Com esses resultados sendo positivos, é possível partir para a etapa 2, que ainda se preocupa com a segurança e a eficácia. Nesse estágio, entretanto, serão avaliadas centenas de pessoas escolhidas aleatoriamente e serão incluídos voluntários que apresentem comorbidades. Como esse teste se aproxima mais de uma condição normal da população, ele permite certificar que o imunizante é seguro. A etapa 2, portanto, vai determinar se a vacina poderá ser administrada na população em geral. Nesse estágio, assim como nos outros, é esperado que uma pequena parte dos voluntários desenvolva sintomas. “Esses sinais e sintomas serão depois reportados na bula das vacinas, como possíveis efeitos adversos. É assim que os cientistas sabem, por exemplo, se pacientes grávidas podem tomar a vacina, ou se diabéticos podem ter contra indicações”, afirma o pesquisador.

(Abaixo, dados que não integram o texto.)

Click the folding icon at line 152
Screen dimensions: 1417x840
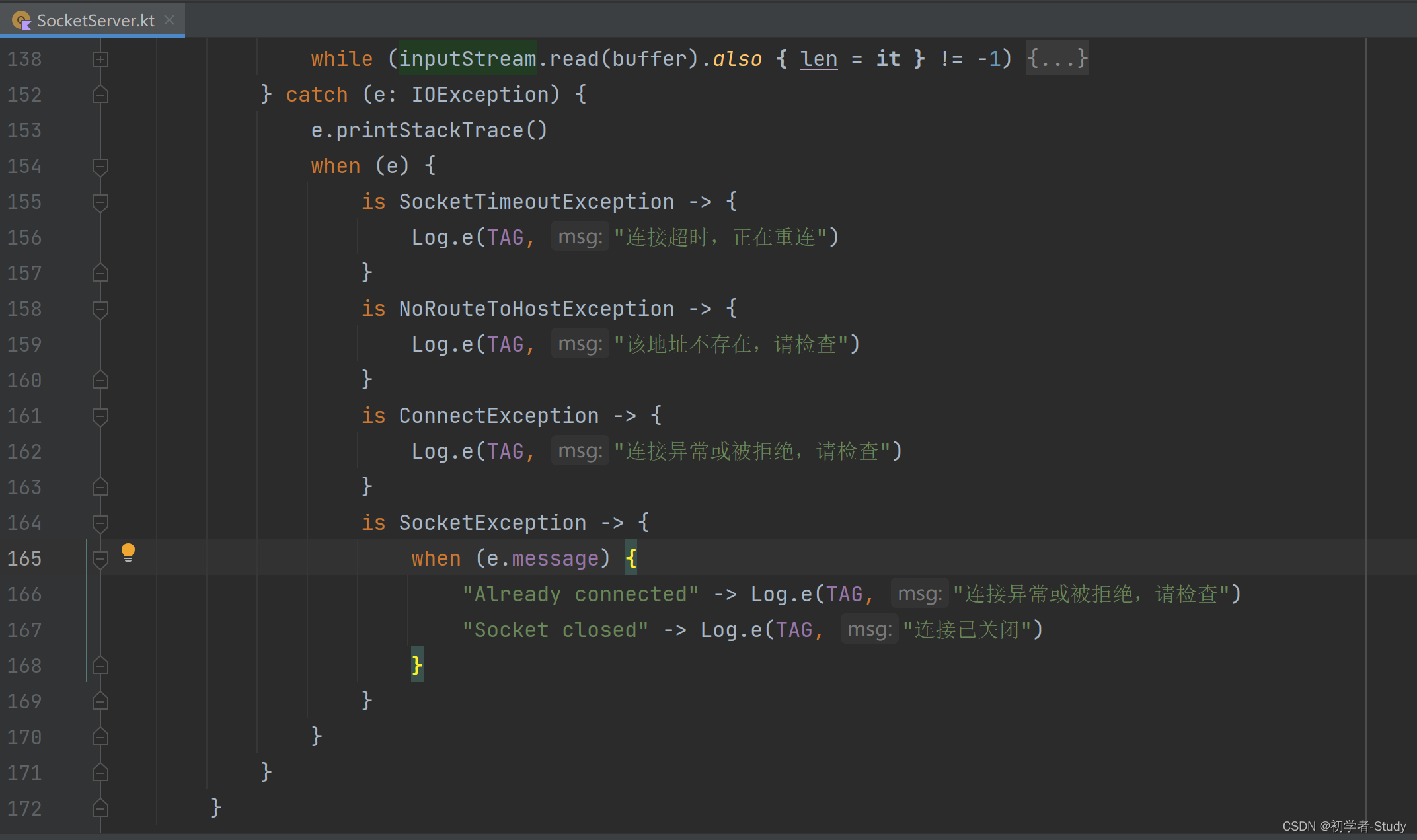pos(100,95)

Definidas as condições dos voluntários na etapa 2, e com resultados satisfatórios para a segurança e eficácia, a vacina segue para a etapa 3, que é o último estágio clínico. Agora o número de voluntários testados será na casa dos milhares, sendo que o alvo principal é determinar a eficácia. Vacinas aprovadas na etapa anterior são consideradas seguras, sendo que o estágio seguinte determinará também possíveis condições adversas, mas, principalmente, qual o número de pessoas que poderá desenvolver uma resposta imunológica eficaz.

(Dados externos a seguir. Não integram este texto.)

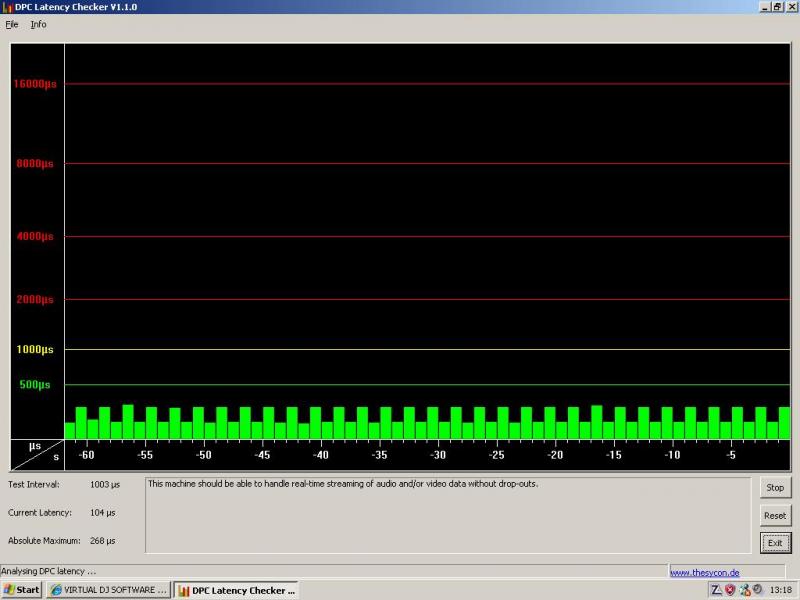Click the status message text box
The height and width of the screenshot is (600, 800).
pyautogui.click(x=447, y=514)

Caso haja sucesso também nessa etapa, o imunizante pode ser considerado seguro e estará apto a avançar para a fabricação e distribuição.

TEMPO DE DESENVOLVIMENTO

De acordo com o biomédico, o tempo para o desenvolvimento de uma vacina é incerto: para patologias crônicas e mais raras, a conclusão de todas as etapas pode demorar vários anos; já para patologias agudas, em que um número grande de pessoas está suscetível, isso pode ser encurtado principalmente quanto à etapa 3 da fase clínica, na qual é necessário atingir um alto número de voluntários para receberem o imunizante. Esse segundo caso relaciona-se à realidade da COVID-19: dada a urgência de um imunizante graças ao estado de pandemia, há uma mobilização para que haja voluntários suficientes.

“Quaisquer pesquisas biomédicas devem ser pautadas pelos dados obtidos. Por isso, o tempo em si não é a principal preocupação”, aponta Guilherme. “Muitas características são necessárias para essa determinação. Caso sejam apresentados resultados claros e evidentes relacionados à eficácia e a segurança da vacina, o fato de terem sido obtidos em menos de um ano não seria o principal problema”.